LISTED RECORDS:
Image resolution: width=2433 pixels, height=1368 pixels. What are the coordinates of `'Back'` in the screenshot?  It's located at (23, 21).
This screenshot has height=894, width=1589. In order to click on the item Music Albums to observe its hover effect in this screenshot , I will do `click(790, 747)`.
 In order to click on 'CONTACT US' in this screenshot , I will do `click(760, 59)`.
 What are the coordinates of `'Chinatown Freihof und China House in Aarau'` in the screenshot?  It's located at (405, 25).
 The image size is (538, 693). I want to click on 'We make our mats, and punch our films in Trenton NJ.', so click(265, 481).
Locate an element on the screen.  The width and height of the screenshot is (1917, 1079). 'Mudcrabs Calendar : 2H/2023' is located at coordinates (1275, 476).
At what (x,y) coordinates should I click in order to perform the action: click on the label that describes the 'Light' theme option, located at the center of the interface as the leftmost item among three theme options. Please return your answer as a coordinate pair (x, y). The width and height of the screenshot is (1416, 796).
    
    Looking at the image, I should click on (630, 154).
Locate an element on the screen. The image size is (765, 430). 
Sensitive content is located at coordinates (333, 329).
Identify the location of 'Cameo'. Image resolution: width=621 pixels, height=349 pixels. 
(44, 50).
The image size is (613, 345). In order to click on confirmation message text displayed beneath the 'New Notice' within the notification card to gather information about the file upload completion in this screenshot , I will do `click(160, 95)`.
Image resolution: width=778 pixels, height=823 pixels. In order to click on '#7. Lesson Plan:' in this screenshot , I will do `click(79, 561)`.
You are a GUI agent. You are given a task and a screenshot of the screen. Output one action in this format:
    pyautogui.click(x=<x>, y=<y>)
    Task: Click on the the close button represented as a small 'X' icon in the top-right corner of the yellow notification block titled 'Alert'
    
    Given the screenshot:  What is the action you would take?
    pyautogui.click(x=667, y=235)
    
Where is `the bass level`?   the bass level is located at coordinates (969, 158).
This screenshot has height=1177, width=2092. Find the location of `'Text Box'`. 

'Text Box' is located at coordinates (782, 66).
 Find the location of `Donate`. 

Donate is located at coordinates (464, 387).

SET EXERCISE: Rewrite all the items above, putting "Screen size" wherever "Image resolution" appears and leaving everything else the same.

FINISHED ANSWER:
Screen size: width=2433 pixels, height=1368 pixels. What are the coordinates of `'Back'` in the screenshot?  It's located at (23, 21).
This screenshot has height=894, width=1589. In order to click on the item Music Albums to observe its hover effect in this screenshot , I will do `click(790, 747)`.
 In order to click on 'CONTACT US' in this screenshot , I will do `click(760, 59)`.
 What are the coordinates of `'Chinatown Freihof und China House in Aarau'` in the screenshot?  It's located at (405, 25).
 The image size is (538, 693). I want to click on 'We make our mats, and punch our films in Trenton NJ.', so click(265, 481).
Locate an element on the screen.  The width and height of the screenshot is (1917, 1079). 'Mudcrabs Calendar : 2H/2023' is located at coordinates (1275, 476).
At what (x,y) coordinates should I click in order to perform the action: click on the label that describes the 'Light' theme option, located at the center of the interface as the leftmost item among three theme options. Please return your answer as a coordinate pair (x, y). The width and height of the screenshot is (1416, 796).
    
    Looking at the image, I should click on (630, 154).
Locate an element on the screen. The image size is (765, 430). 
Sensitive content is located at coordinates (333, 329).
Identify the location of 'Cameo'. Screen size: width=621 pixels, height=349 pixels. 
(44, 50).
The image size is (613, 345). In order to click on confirmation message text displayed beneath the 'New Notice' within the notification card to gather information about the file upload completion in this screenshot , I will do `click(160, 95)`.
Screen size: width=778 pixels, height=823 pixels. In order to click on '#7. Lesson Plan:' in this screenshot , I will do `click(79, 561)`.
You are a GUI agent. You are given a task and a screenshot of the screen. Output one action in this format:
    pyautogui.click(x=<x>, y=<y>)
    Task: Click on the the close button represented as a small 'X' icon in the top-right corner of the yellow notification block titled 'Alert'
    
    Given the screenshot:  What is the action you would take?
    pyautogui.click(x=667, y=235)
    
Where is `the bass level`?   the bass level is located at coordinates (969, 158).
This screenshot has height=1177, width=2092. Find the location of `'Text Box'`. 

'Text Box' is located at coordinates (782, 66).
 Find the location of `Donate`. 

Donate is located at coordinates (464, 387).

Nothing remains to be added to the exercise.